Bolsonaro evitou ainda, o máximo que pôde, o auxílio emergencial, aprovado após insistentes articulações da oposição, e deixou sem resposta uma penca de segmentos que não chegaram a ser contemplados com o socorro, como é o caso dos agricultores familiares.
Ainda assim, conseguiu puxar para si os méritos da liberação do benefício: uma pesquisa da plataforma Exame/IDEIA apontou, em setembro, que 65% dos brasileiros entrevistados creditavam o feito à figura presidencial, para o desgosto dos opositores.
Cruzada
Bolsonaro também seguiu focado em sua cruzada contra a imprensa. Somente de janeiro a setembro, por exemplo, o presidente disparou 299 ataques ao jornalismo, segundo levantamento da Federação Nacional dos Jornalistas (Fenaj). O número é mais que o dobro dos 116 registrados pela entidade em todo o ano passado. Na linha de descreditar o trabalho dos profissionais do ramo, o chefe do Executivo proferiu ainda um total de 68 declarações falsas ou distorcidas sobre dados divulgados pela imprensa, de acordo com estatísticas da plataforma Aos Fatos.
Em um nível político institucional, colecionou outras controvérsias em seu percurso pelo ano de 2020 e potencializou a habilidade em angariar rixas em diferentes ambientes: desgastou a relação com a China diante da pandemia e alimentou faíscas com governadores ao tentar culpá-los pelo baixo desempenho econômico do país, associando-o exclusivamente ao fechamento do comércio na quarentena, e ainda fez corpo mole diante do coro por mais celeridade na vacinação contra a covid.
O presidente também buscou intervir na Polícia Federal para proteger os filhos das investigações que os cercam; gerou desconfortos com o Supremo Tribunal Federal (STF); mediu forças publicamente com seus próprios ministros do governo, desautorizando-os em momentos-chave da crise gerada pela pandemia. No ápice desse movimento, chegou a demitir, em abril, Henrique Mandetta da pasta da Saúde. Os dois protagonizaram uma midiática queda de braço por conta de divergências relacionadas às orientações sanitárias. Enquanto o então ministro pedia aos brasileiros resguardo e respeito à cartilha de cuidados recomendada pelos infectologistas, Bolsonaro zombava do isolamento social e contrariava propositalmente as regras, inclusive por meio de participações próprias em aglomerações de ruas com apoiadores.
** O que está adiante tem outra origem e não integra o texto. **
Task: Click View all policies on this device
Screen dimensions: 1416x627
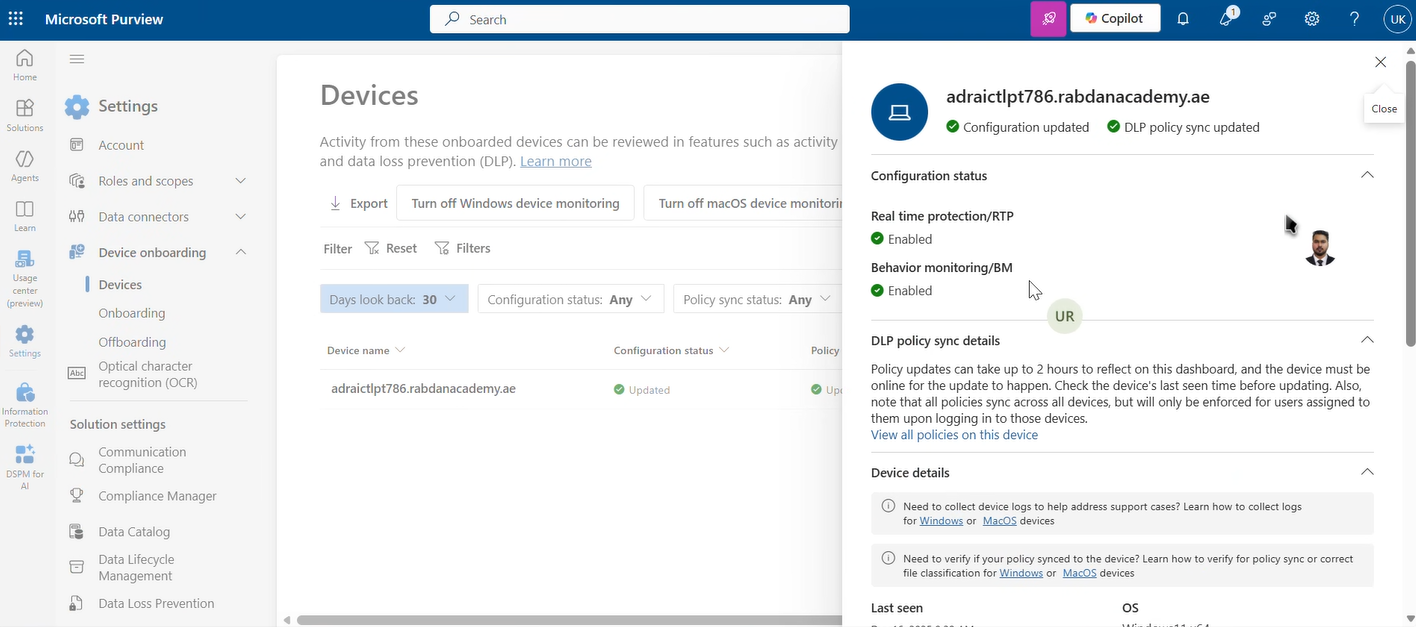Action: (954, 434)
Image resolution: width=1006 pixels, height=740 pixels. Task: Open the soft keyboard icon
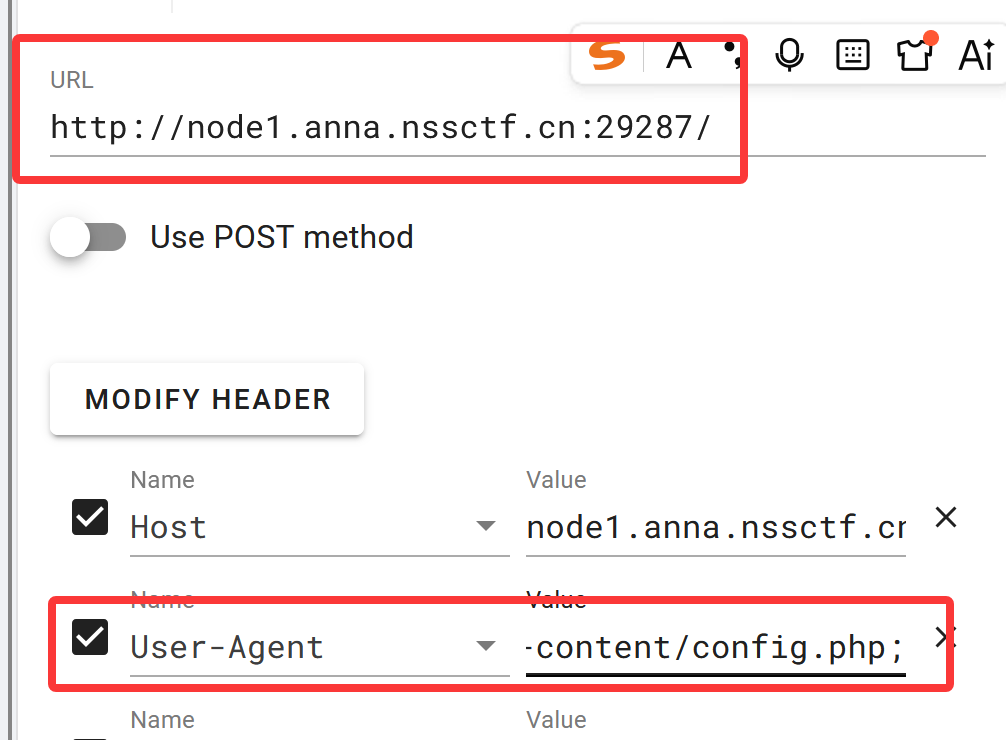(x=852, y=56)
O ex-pesselista conseguiu ainda deslocar a percepção da população para outras narrativas, de modo a concluir este segundo ano de mandato com índice de 37% de aprovação por parte dos brasileiros – computada pelo Datafolha, a medição demonstra certa estabilidade nesse público.
Bolsonaro não conseguiu, apesar disso, transferir sua popularidade para os 63 nomes que resolveu apoiar direta e publicamente no pleito municipal deste ano. Como cabo eleitoral, contabilizou apenas a eleição de 11 vereadores e cinco prefeitos, sendo quatro deles em cidades do interior. Para o professor Francisco Fonseca, da Fundação Getúlio Vargas, o resultado aponta para certa redução da capacidade de influência do capitão reformado.
“Acho que o Bolsonaro termina este segundo ano de mandato muito menor do que começou. Ele caminha para ser rigorosamente isolado e virar um político do tamanho que ele é – pequeno, com pouca relevância, pouca influência, que só se elegeu por uma grande fraude eleitoral”.